New Louise Gergel Fellow - September 2017

My career started out in Colombia working at the Institute of Immunology, a centre with a well-recognised reputation for studies in tropical diseases, focusing on Malaria, which is the leading cause of mortality in Colombia. Through this period I developed a passion to further my career in immunology and moved to Australia to undertake a PhD.

Recognising that macrophages are one of the leading contributors to immune related diseases my PhD focused on identifying novel macrophage-specific transcripts to contribute to the understanding of macrophage function with a view to generating candidate therapeutic targets in the treatment of immune related diseases. During this period my research was part of a major translational research project involving a joint venture between AstraZeneca and three Australian universities. In what was a successful period of research I was able to publish high impact factor papers through collaborations and partnerships with the Australian immunology community.

To expand on my international experience I undertook a post-doc position at the MRC Mammalian Genetics Unit. The Oxfordshire based unit is at the international forefront in the use of ENU (n-ethyl-n-nitrosurea) mutagenesis, a powerful methodology used to study the relationship between genes and diseases in mouse models. During this time I led several successful projects to expand our library of immune-related alleles and generate new models for inflammatory diseases.

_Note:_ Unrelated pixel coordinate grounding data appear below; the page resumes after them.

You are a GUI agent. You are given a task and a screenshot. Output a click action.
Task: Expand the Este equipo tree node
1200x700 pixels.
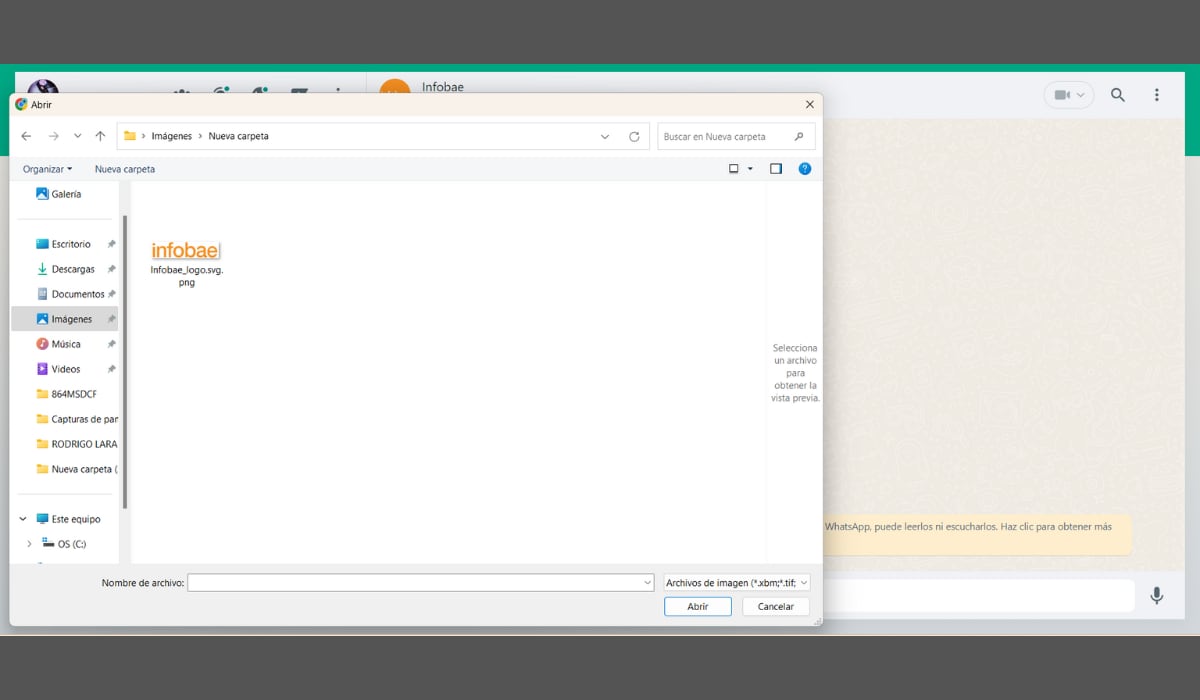(23, 519)
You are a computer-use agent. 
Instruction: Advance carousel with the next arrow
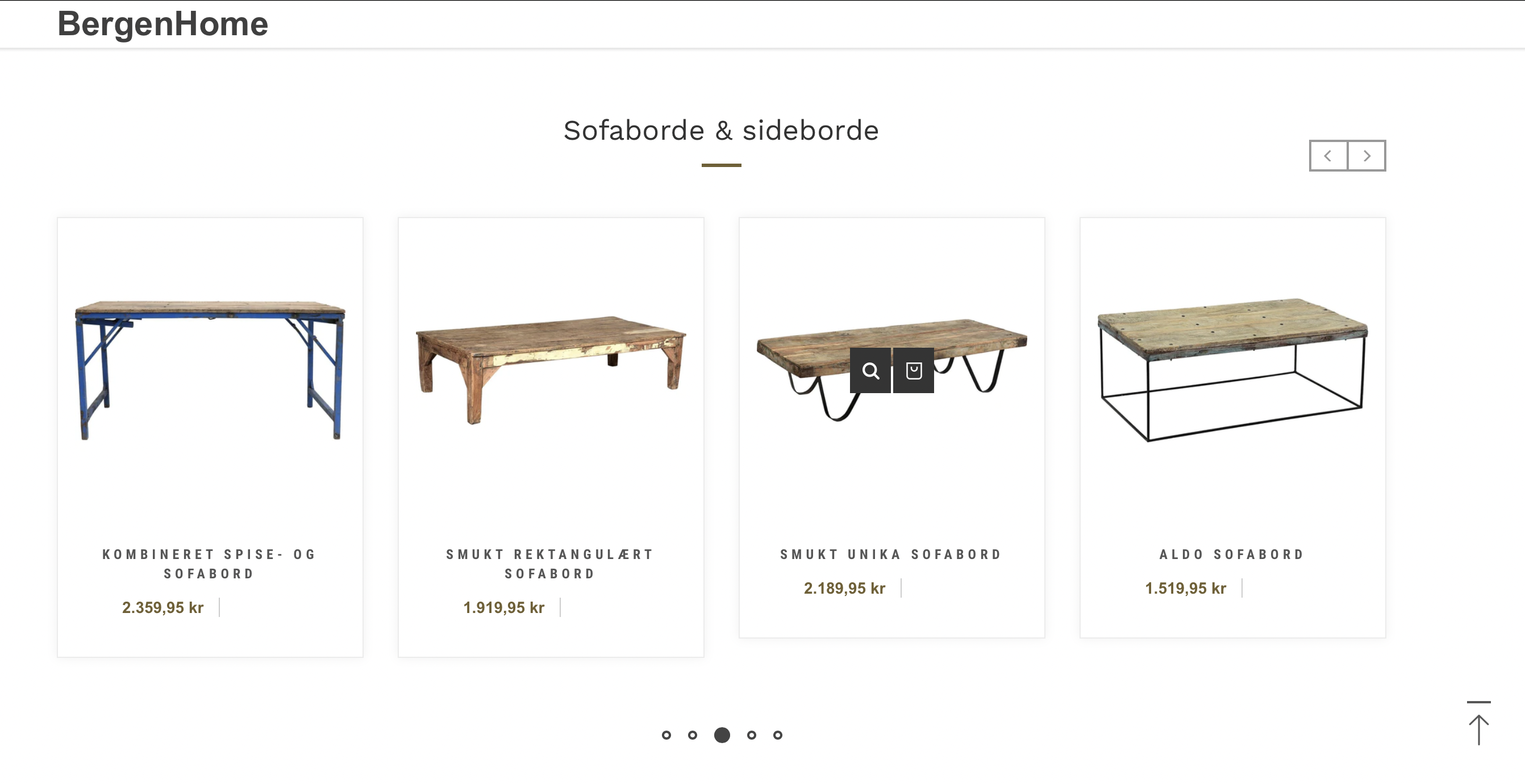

Having established prolonged success using mouse models to explore immunological based disease mechanisms I was motivated to undertake translational research and joined UCL to broaden my research experience in a clinical setting. I have spent the last 6 years working on the pathogenesis of APS, with access to a unique cohort of patients. The project successfully identified a number of novel targets involved in the diverse pathogenic mechanisms of the disease. This success culminated in a publication in a highly recognised journal for blood-related diseases (Blood).

With this fellowship I propose to build on the exciting results generated from my research at UCL, I am particularly interested in pursuing a new biological target in the treatment of APS. This new target is in a process called autophagy, which allow cells to degrade unwanted material or to recycle nutrients. I believe that a malfunction in autophagy leads the immune system to attack the body itself, causing symptoms of disease. I have already obtained promising results indicating that APS-derived antibodies act to reduce autophagy. I now need to understand where exactly in the process these antibodies are acting and to use a number of drugs, including those commercially available, to determine which would be best for reversing the effects of APS antibodies on autophagy and treating the disease.

Outside of work I like to spend time with my family, in particular my 3 year-old son Felipe. I enjoy reading good Spanish novels, admiring impressionism and post- impressionism paintings and foreign movies, which I often use to keep up my French. Finally, I love traveling to different beaches around the world to make up for the typical British weather when I’m at home.

"I am particularly interested in pursuing a new biological target in the treatment of APS.

This new target is in a process called autophagy, which allow cells to degrade unwanted material or to recycle nutrients.

I believe that a malfunction in autophagy leads the immune system to attack the body itself, causing symptoms of disease.

I have already obtained promising results indicating that APS-derived antibodies act to reduce autophagy.

I now need to understand where exactly in the process these antibodies are acting and to use a number of drugs, including those commercially available, to determine which would be best for reversing the effects of APS antibodies on autophagy and treating the disease."